Amazon’s US revenue exceeded $600 million last year. Its core business offers is to bill third party sellers to use their websites and leverage those committees to fund its vast shipping infrastructure.
In 2024, 83% of US households went shopping with Amazon. In recent years, major retailers have focused on everyday products such as laundry detergent and toilet paper, from selling big ticket items such as television and gaming consoles.
In turn, revenues increased. In 2023, Amazon processed 5.9 billion delivery orders in the US, up a whopping 15.7% over the course of a year. The US parcel market share has increased by 16.3 percentage points from the 2022 level.
In the US, Amazon earns around 40% of e-commerce. Its business model relies heavily on third-party merchants, many of which are based in China. Low manufacturing and regulatory costs allow us to offer bargain prices.
According to a 2024 survey by Jungle Scout, 71% of the products sold by Amazon in the US are manufactured in China. In the context, it is 2.5 times the number of products supplied from the US.

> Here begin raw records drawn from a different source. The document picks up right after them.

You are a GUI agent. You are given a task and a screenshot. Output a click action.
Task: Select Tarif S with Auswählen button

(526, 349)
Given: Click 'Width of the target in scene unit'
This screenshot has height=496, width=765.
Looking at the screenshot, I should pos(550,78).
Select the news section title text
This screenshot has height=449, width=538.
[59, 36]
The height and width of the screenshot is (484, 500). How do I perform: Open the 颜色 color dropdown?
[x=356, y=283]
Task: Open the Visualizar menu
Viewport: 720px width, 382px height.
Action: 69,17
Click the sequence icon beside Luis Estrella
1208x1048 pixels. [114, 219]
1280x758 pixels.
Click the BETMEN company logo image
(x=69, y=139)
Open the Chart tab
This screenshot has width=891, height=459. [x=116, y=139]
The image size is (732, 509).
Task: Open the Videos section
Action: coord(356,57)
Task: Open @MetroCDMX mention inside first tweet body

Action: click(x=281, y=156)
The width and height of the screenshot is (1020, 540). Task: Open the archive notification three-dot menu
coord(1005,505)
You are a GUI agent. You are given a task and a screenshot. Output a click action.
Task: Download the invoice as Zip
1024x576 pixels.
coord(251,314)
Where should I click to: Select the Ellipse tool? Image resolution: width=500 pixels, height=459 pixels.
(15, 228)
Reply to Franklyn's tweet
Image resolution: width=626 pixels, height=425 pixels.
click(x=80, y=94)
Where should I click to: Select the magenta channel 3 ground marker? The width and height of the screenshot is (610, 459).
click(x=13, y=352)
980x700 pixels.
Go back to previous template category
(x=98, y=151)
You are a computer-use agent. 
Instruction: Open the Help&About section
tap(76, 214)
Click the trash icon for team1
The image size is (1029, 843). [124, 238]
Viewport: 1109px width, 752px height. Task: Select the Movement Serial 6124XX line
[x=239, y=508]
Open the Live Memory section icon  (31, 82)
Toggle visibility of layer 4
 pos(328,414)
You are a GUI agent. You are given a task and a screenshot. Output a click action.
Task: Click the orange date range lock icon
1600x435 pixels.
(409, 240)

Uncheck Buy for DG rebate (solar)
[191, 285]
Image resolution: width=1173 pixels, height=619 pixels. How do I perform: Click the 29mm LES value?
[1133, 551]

Third-party sellers are currently facing the choice of raising prices or absorbing the extra costs of Trump’s tariffs. This is an existential threat to many merchants who exist on the thin edge of a razor. E-commerce is a hit.
What do other retailers do?
Many online retailers have denounced Trump’s trade moves. Several well-known companies, including Amazon rivals Temu and Shein, have already raised prices, pointing out the costs of the fees.
Earlier this month, Temu and Shein said separately in the same memo that their operating expenses had risen “due to recent changes in global trade regulations and tariffs.” Both announced that price hikes will take effect on April 25th.
Temu, owned by Chinese e-commerce company PDD Holdings, currently lists “import fees” that have reportedly doubled the prices of many items, but it appears that those available in local warehouses are currently exempt.
Meanwhile, the Singapore-based scene focused on fast fashion has a checkout banner that says, “Taxes are included in the price you pay. You don’t have to pay any additional fees when you deliver.”
Temu and Shein have grown rapidly in recent years, but they were the top two most downloaded apps in the US in 2023, but the share of the US e-commerce market remains much smaller than Amazon’s.
Still, exposure to tariffs on Chinese imports is equally important.
According to a 2023 survey by the U.S. House Selection Committee, nearly half of Temu and Shein’s goods to the US came from China, resulting in roughly 600,000 packages per day.
Like other e-commerce companies, Temu and Shein are about to move several production lines to the US, where they stock more in stock there. However, these measures are not enough to prevent Americans from swallowing higher prices.
What will happen to consumer prices?
Last week, the International Monetary Fund (IMF) said Trump’s unpredictable tariff policies and measures by American trading partners are likely to hit America’s prosperity hard.
At the beginning of the year, the IMF predicted that the US economy would grow to 2.7% in 2025. Following Trump’s “liberation day” tariff announcement, the fund cut its forecast to 1.8%.
The IMF also believes that consumer prices are dark, with US inflation reaching 3% this year compared to forecasts in January. Much of that rise is felt in the form of Chinese imports.
On April 16, US Federal Reserve Chairman Jerome Powell warned that Trump’s tariffs could likely create a “challenging scenario” for central banks and create higher inflation.
Powell added that Trump’s tariffs are likely to cause “at least a temporary increase in inflation.” He also suggested that “the inflation effect could also be more sustained.”
A recent Reuters/Ipsos poll showed that the president’s public approval of economic management fell to 37%, and that survey reduced his lowest score.